Book Synopsis Advances in Proof-Theoretic Semantics by : Thomas Piecha
Download or read book Advances in Proof-Theoretic Semantics written by Thomas Piecha and published by Springer. This book was released on 2015-10-24 with total page 281 pages. Available in PDF, EPUB and Kindle. Book excerpt: This volume is the first ever collection devoted to the field of proof-theoretic semantics. Contributions address topics including the systematics of introduction and elimination rules and proofs of normalization, the categorial characterization of deductions, the relation between Heyting's and Gentzen's approaches to meaning, knowability paradoxes, proof-theoretic foundations of set theory, Dummett's justification of logical laws, Kreisel's theory of constructions, paradoxical reasoning, and the defence of model theory. The field of proof-theoretic semantics has existed for almost 50 years, but the term itself was proposed by Schroeder-Heister in the 1980s. Proof-theoretic semantics explains the meaning of linguistic expressions in general and of logical constants in particular in terms of the notion of proof.

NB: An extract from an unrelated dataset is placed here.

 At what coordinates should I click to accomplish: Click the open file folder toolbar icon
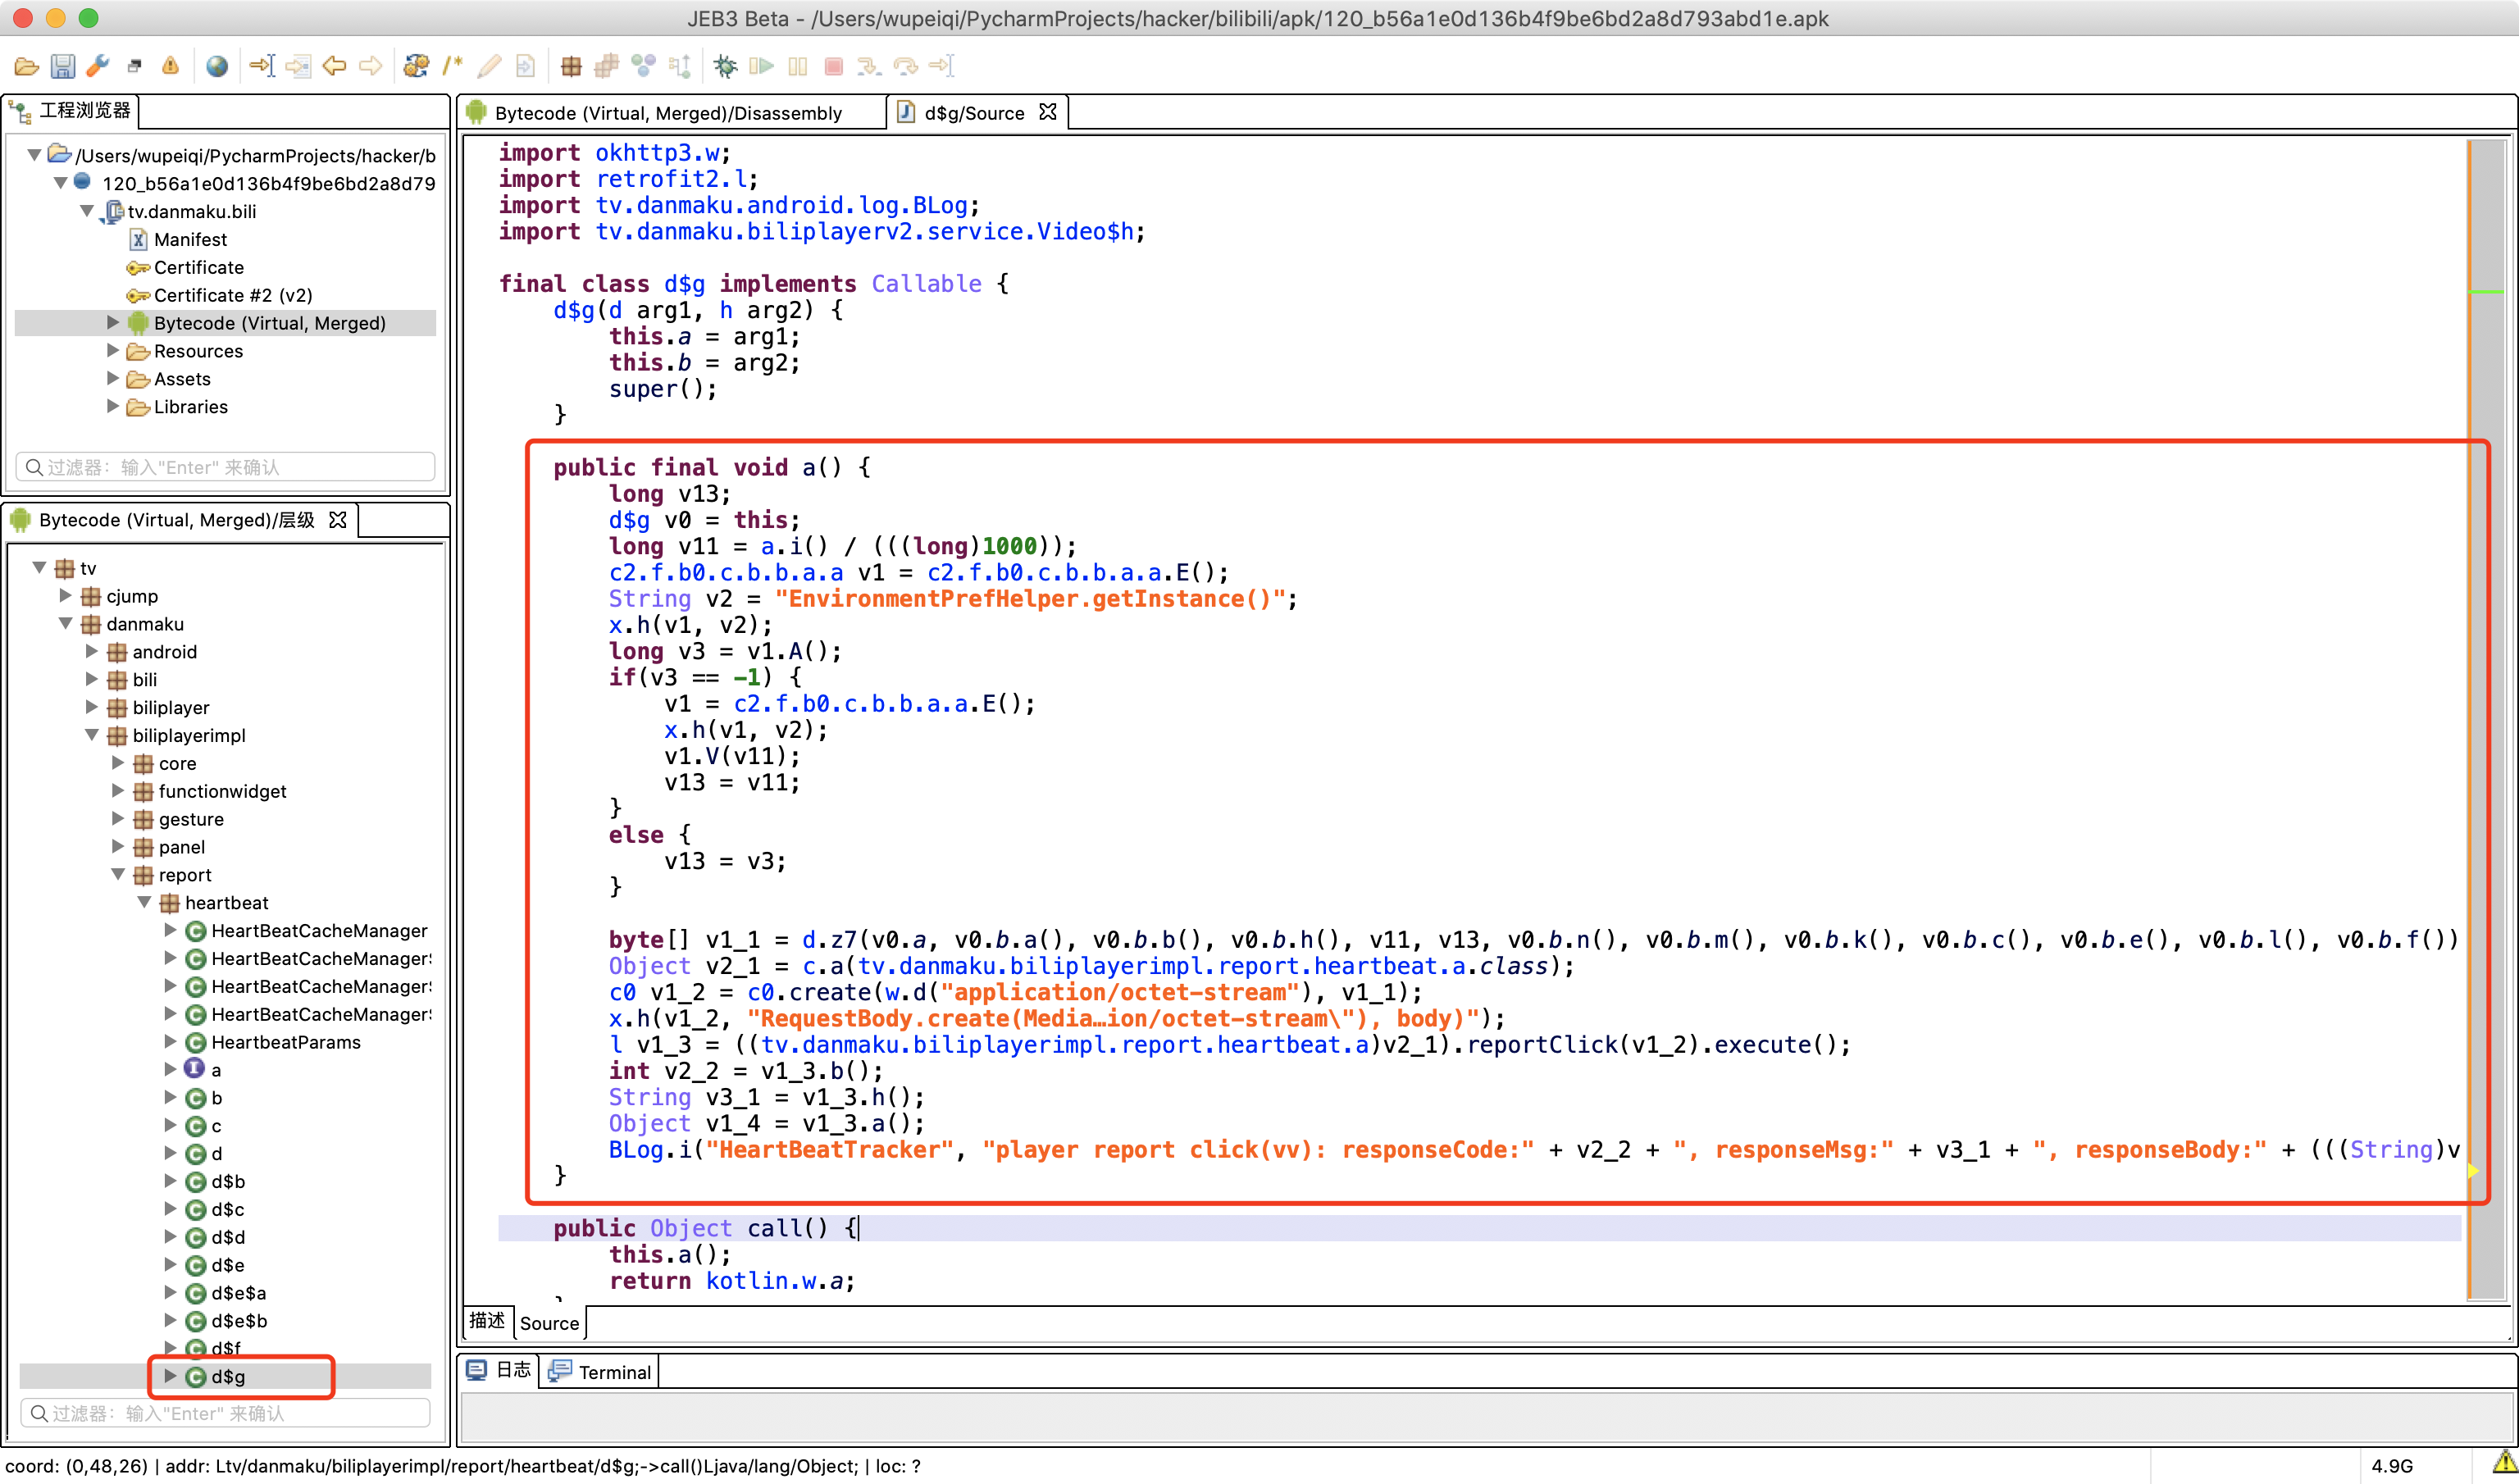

This volume emerges from presentations at the Second International Conference on Proof-Theoretic Semantics in Tübingen in 2013, where contributing authors were asked to provide a self-contained description and analysis of a significant research question in this area. The contributions are representative of the field and should be of interest to logicians, philosophers, and mathematicians alike.
Book Synopsis Category Theory in Context by : Emily Riehl
Download or read book Category Theory in Context written by Emily Riehl and published by Courier Dover Publications. This book was released on 2017-03-09 with total page 273 pages. Available in PDF, EPUB and Kindle. Book excerpt: Introduction to concepts of category theory — categories, functors, natural transformations, the Yoneda lemma, limits and colimits, adjunctions, monads — revisits a broad range of mathematical examples from the categorical perspective. 2016 edition.